If the 21st century is going to be a series of ongoing, continuous customer retention battles, the question is what kind of people are needed to win and what it will take when it is clear that supremacy is no longer given to those businesses with the most capital or even the best technology or products alone. Our experience leads us to conclude that in this decade talent will be the sustaining, competitive advantage.
This sustaining long term competitive advantage will be achieved only if organizations embrace these fundamental precepts as framing premises in their strategic business and human resources plans:
- Nothing will outperform the quality of the employees hired, motivated and retained.
- Customer retention battles will be won by engaged employees who love their work and who can measure their progress much like the business measures its bottom-line.
- Talent will trump capital, technology, and products.
The organizational Imperative is clear – the key to winning the talent war is to attract, motivate and retain people who embrace the organization’s vision and mission and who can mirror its values and culture when dealing with customers, clients, suppliers and co-workers.
If talent acquisition is a war and customer retention the battle ground where the fate of companies will be decided, the critical success factors will be skilled employees who are attracted, motivated, supported and kept unharmed. Expressed another way, the talent war will be won by organizations who can marshal their resources effectively and create the conditions for success starting with hiring the right people, motivating them to keep them engaged and ensuring that the employees keep unharmed and fit to continue.
Although the concept of war is as abhorrent as the results, it is our view that organizations must start looking at their talent much like a military unit looks at its resources.
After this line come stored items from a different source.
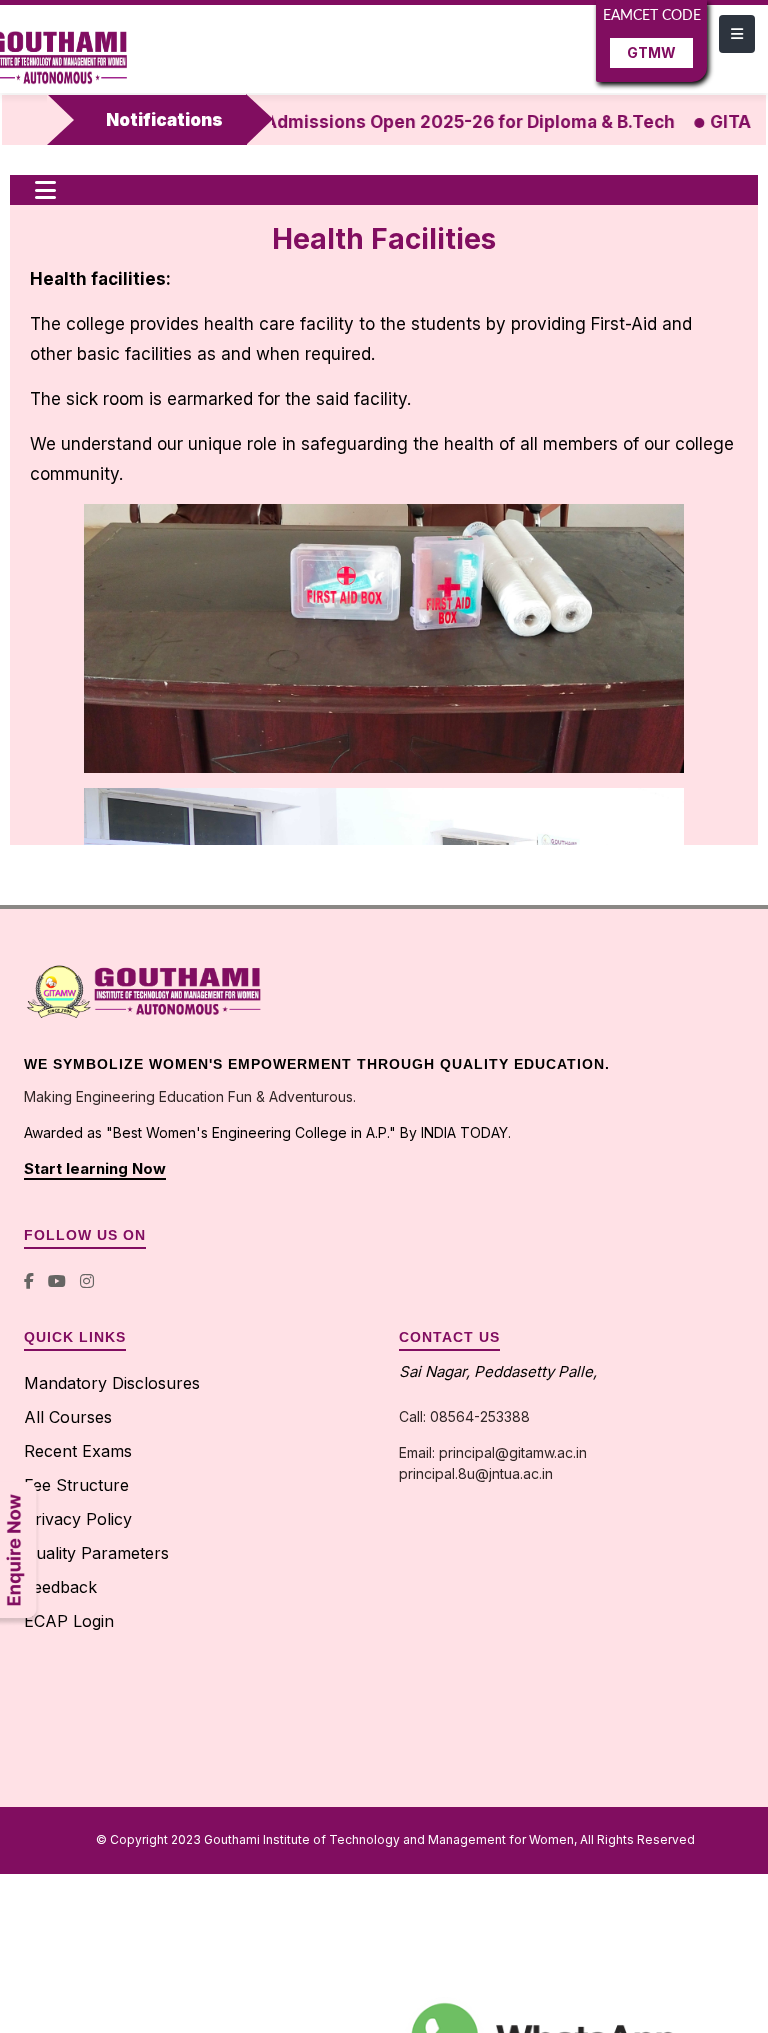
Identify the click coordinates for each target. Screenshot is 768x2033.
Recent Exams (78, 1451)
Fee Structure (76, 1485)
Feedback (60, 1587)
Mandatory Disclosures (112, 1383)
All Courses (68, 1417)
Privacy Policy (78, 1519)
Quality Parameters (96, 1553)
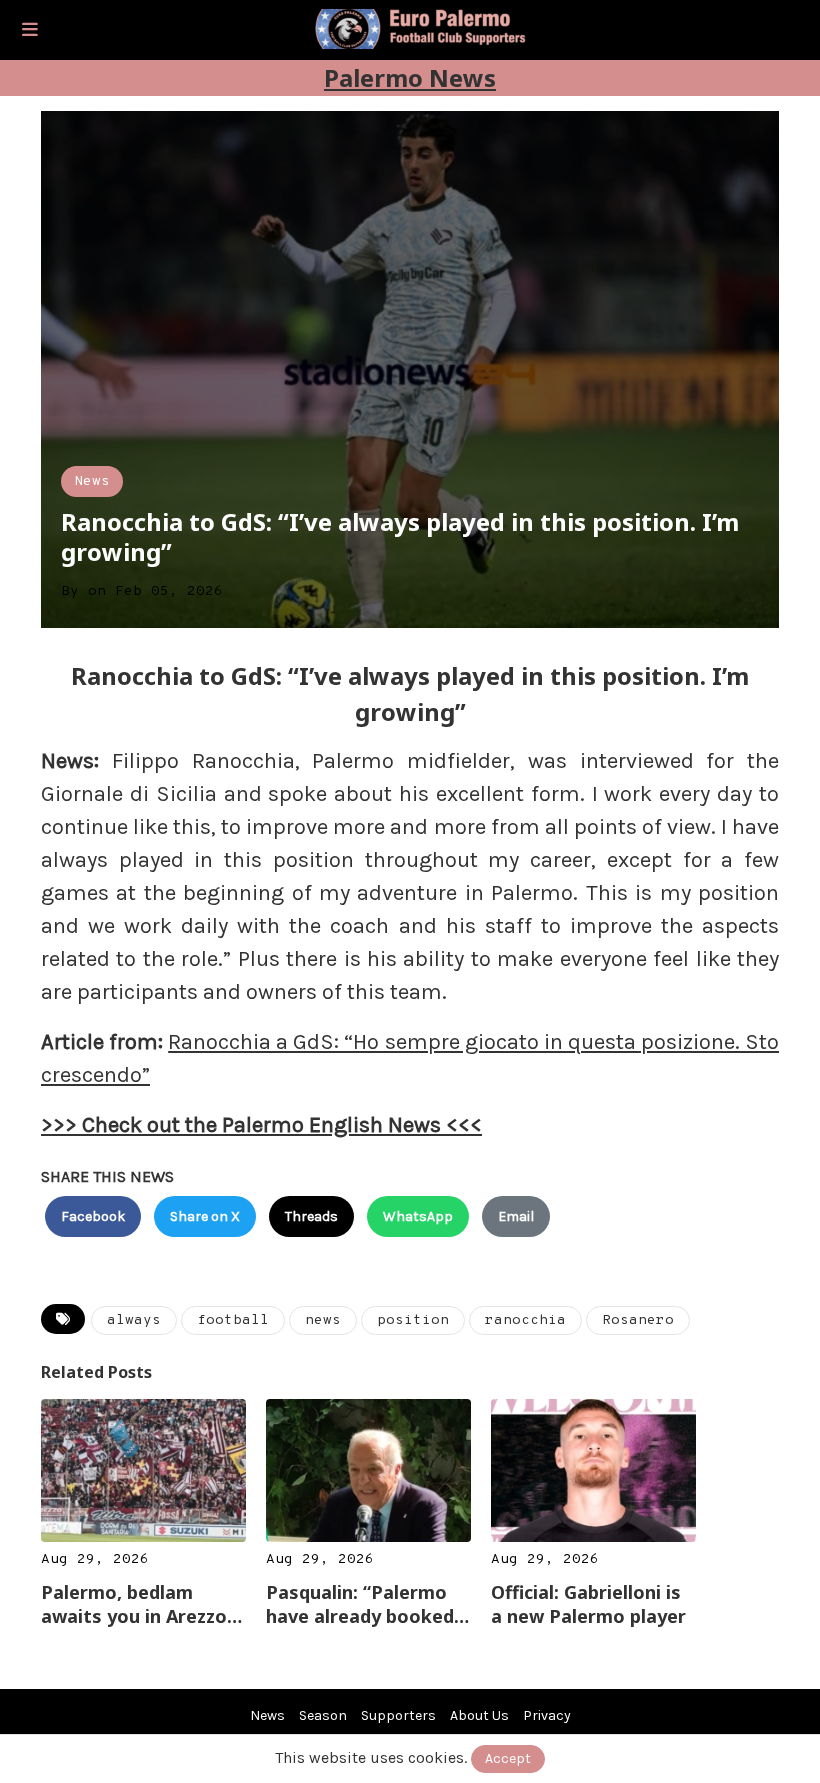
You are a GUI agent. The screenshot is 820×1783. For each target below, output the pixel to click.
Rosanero (638, 1320)
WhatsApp (418, 1216)
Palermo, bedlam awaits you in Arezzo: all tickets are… (136, 1604)
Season (323, 1715)
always (134, 1320)
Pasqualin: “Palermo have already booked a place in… (368, 1604)
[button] (30, 30)
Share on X (205, 1216)
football (233, 1320)
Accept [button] (508, 1758)
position (413, 1320)
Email (516, 1216)
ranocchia (525, 1320)
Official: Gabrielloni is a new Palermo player (588, 1604)
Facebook (93, 1216)
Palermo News (410, 77)
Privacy (547, 1715)
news (323, 1320)
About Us (479, 1715)
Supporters (398, 1715)
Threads (311, 1216)
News (92, 481)
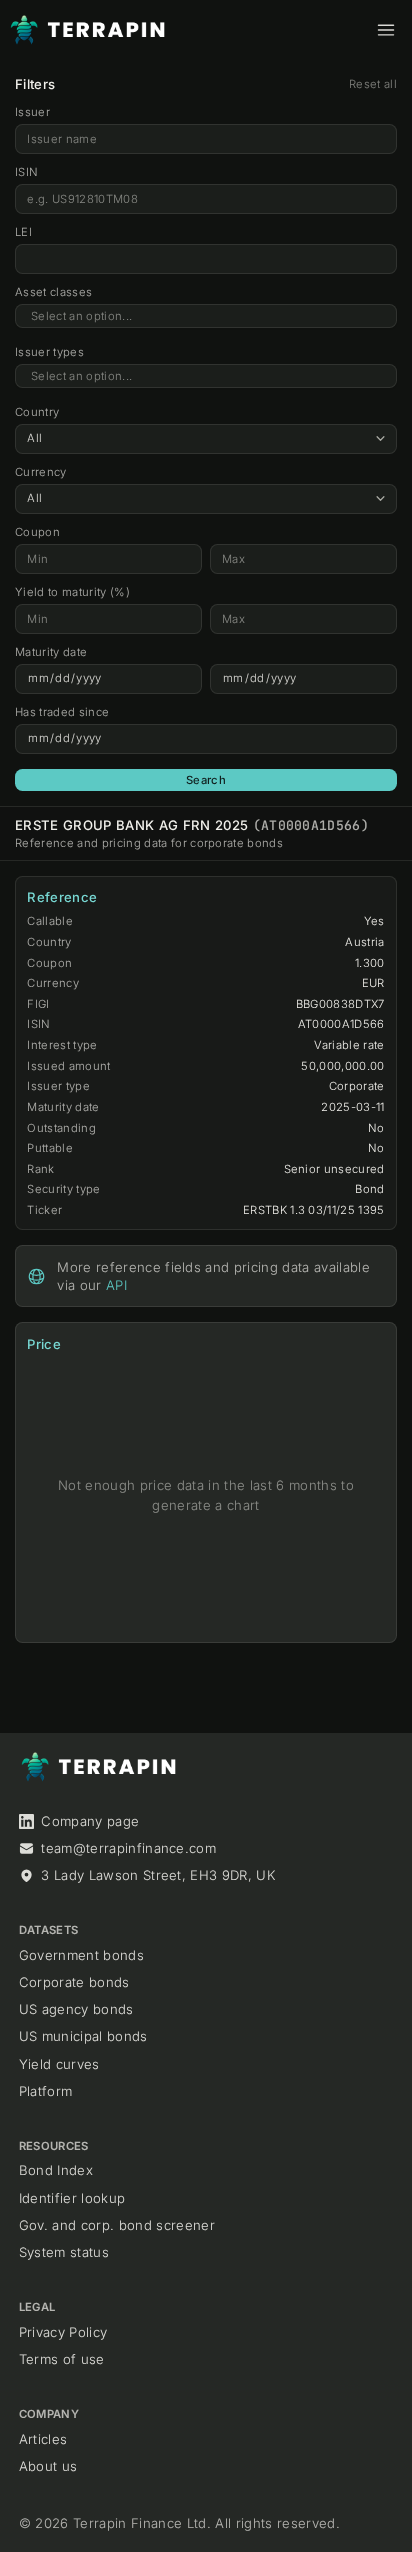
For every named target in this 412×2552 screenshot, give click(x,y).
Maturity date (51, 652)
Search (206, 780)
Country (37, 412)
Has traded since (62, 712)
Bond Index (56, 2170)
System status (64, 2252)
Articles (43, 2439)
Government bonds (81, 1955)
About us (48, 2466)
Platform (46, 2091)
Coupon (37, 532)
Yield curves (59, 2064)
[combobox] (206, 316)
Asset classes (53, 292)
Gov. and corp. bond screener (117, 2225)
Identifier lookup (72, 2198)
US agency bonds (76, 2009)
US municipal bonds (83, 2036)
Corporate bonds (74, 1982)
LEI (23, 232)
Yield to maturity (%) (72, 592)
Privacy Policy (63, 2332)
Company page (90, 1821)
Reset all (373, 84)
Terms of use (62, 2359)
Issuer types (49, 352)
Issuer (32, 112)
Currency (41, 472)
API (116, 1285)
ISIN (26, 172)
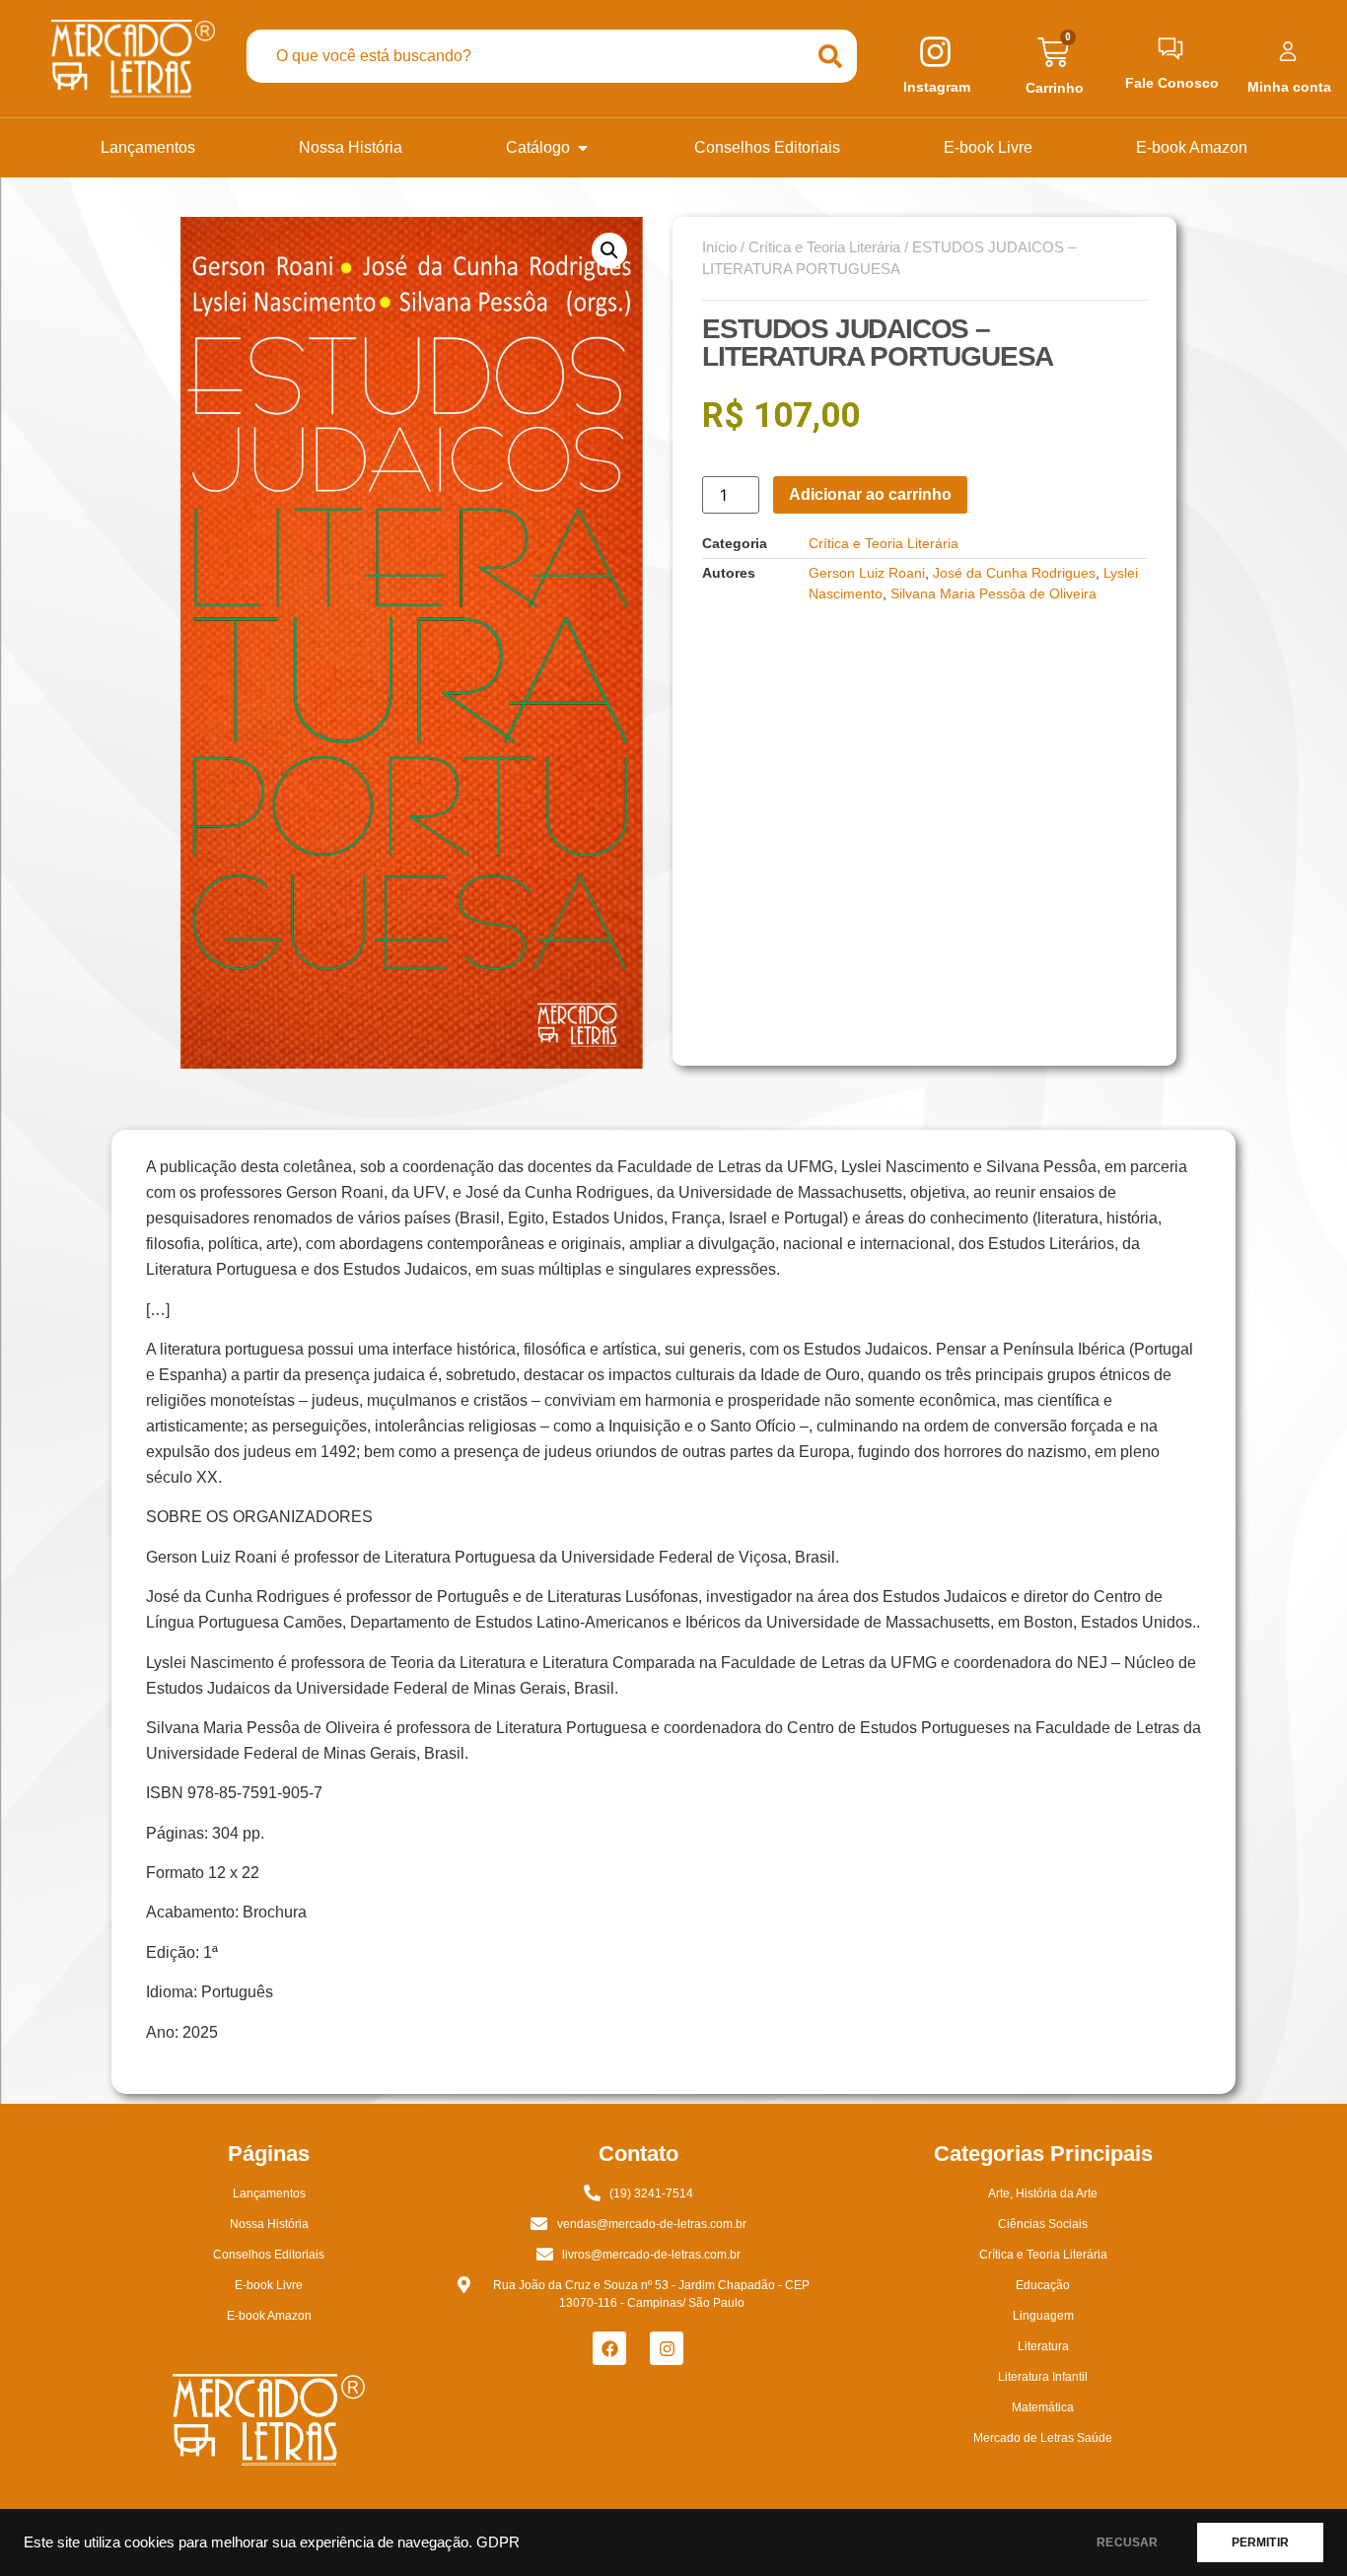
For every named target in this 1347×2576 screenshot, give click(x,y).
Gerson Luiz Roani (867, 573)
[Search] (830, 56)
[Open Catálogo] (583, 148)
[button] (609, 250)
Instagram (936, 87)
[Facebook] (609, 2348)
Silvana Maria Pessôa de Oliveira (993, 593)
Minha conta (1289, 87)
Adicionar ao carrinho (870, 494)
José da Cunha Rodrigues (1014, 573)
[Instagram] (666, 2348)
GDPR (498, 2542)
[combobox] (525, 56)
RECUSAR (1127, 2542)
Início (719, 247)
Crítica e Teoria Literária (824, 247)
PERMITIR (1260, 2542)
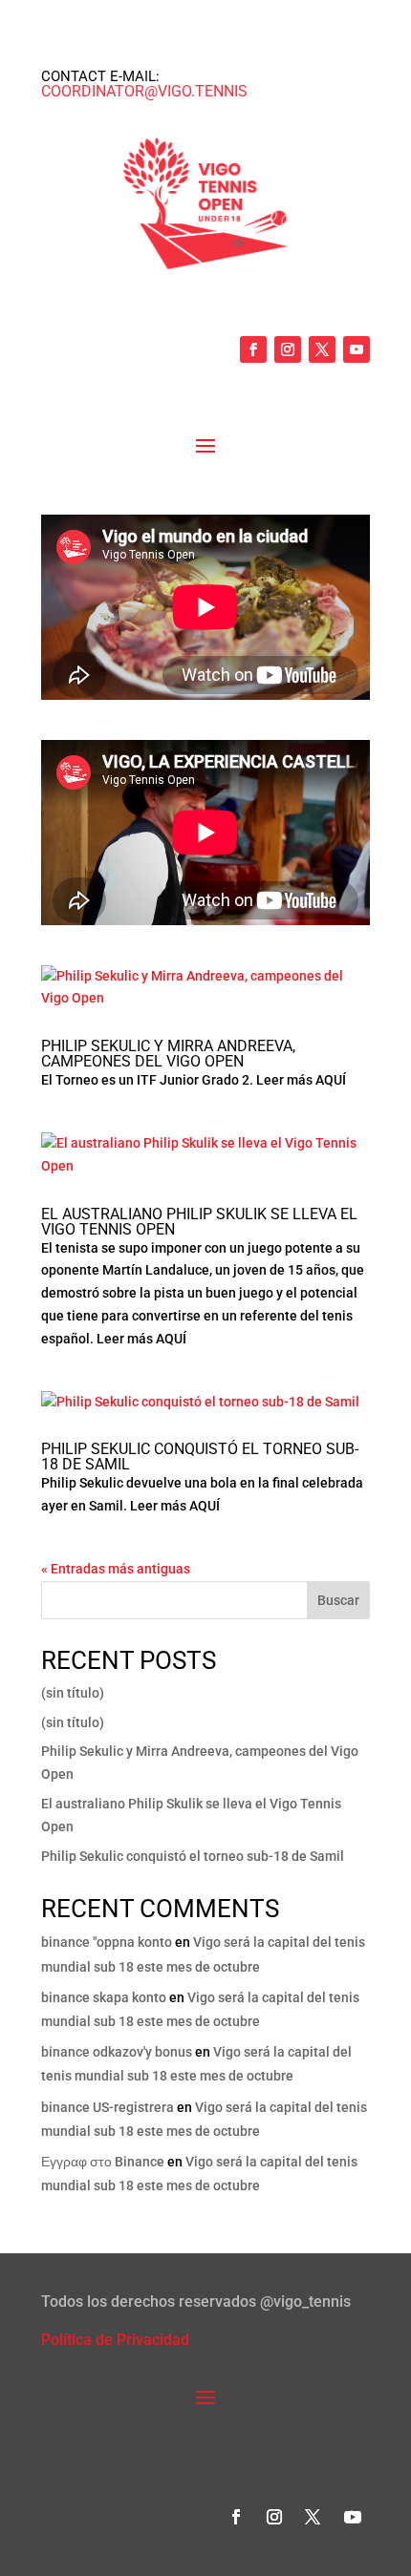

The right people must be chosen and given the best training, tools, equipment, support, and leadership along with the right missions, projects and assignments that ultimately keep the best people attracted to join and stay. Support units like Human Resources groups will be essential and play a more strategic partnership role than many have played in the past if the war is to be won by engaged employees.
We believe so strongly that the key to customer retention is engaged employees that we used the double e’s as part of our corporate name, eeVoices. This is to remind ourselves of the importance engaged employees are to an organization’s success including not for profit organizations and government. It is also hopefully a signal to our staff and our customers of the challenge to finding and keeping talent that will become the organization’s engaged employees.